Collected data entries:
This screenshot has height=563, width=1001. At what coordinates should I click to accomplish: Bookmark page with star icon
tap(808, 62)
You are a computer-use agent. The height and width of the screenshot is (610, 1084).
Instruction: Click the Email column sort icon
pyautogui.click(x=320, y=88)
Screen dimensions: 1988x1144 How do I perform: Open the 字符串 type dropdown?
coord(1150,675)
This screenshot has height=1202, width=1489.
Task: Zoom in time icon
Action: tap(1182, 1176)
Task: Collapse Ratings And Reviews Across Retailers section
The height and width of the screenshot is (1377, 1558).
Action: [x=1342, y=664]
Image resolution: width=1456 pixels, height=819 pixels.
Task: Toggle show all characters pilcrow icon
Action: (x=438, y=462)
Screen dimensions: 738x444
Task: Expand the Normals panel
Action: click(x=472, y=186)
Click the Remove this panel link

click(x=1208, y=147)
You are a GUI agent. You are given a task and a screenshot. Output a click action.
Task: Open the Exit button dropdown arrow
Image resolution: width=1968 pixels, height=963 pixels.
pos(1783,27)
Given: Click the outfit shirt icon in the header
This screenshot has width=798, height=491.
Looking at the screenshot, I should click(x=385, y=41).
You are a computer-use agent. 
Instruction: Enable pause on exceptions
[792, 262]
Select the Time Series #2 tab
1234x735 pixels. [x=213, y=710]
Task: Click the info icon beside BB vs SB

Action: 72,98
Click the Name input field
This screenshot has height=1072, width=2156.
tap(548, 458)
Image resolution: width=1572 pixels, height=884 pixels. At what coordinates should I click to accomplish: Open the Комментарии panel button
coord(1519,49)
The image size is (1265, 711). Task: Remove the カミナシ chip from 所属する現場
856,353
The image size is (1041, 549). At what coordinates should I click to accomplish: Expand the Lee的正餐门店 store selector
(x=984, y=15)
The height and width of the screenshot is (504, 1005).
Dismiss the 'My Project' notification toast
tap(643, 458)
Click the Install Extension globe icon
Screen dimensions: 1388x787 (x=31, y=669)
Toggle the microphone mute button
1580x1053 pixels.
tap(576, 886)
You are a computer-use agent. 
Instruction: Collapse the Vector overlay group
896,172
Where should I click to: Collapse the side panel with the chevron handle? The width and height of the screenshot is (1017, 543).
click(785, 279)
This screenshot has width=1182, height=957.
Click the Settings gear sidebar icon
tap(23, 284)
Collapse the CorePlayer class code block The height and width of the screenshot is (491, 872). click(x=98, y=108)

## Activity:
Would you report every line of the entries above containing the word "agent"?

## Exercise result:
You are a computer-use agent. The height and width of the screenshot is (610, 1084).
You are a GUI agent. You are given a task and a screenshot. Output a click action.
You are a computer-use agent. 
You are a computer-use agent. 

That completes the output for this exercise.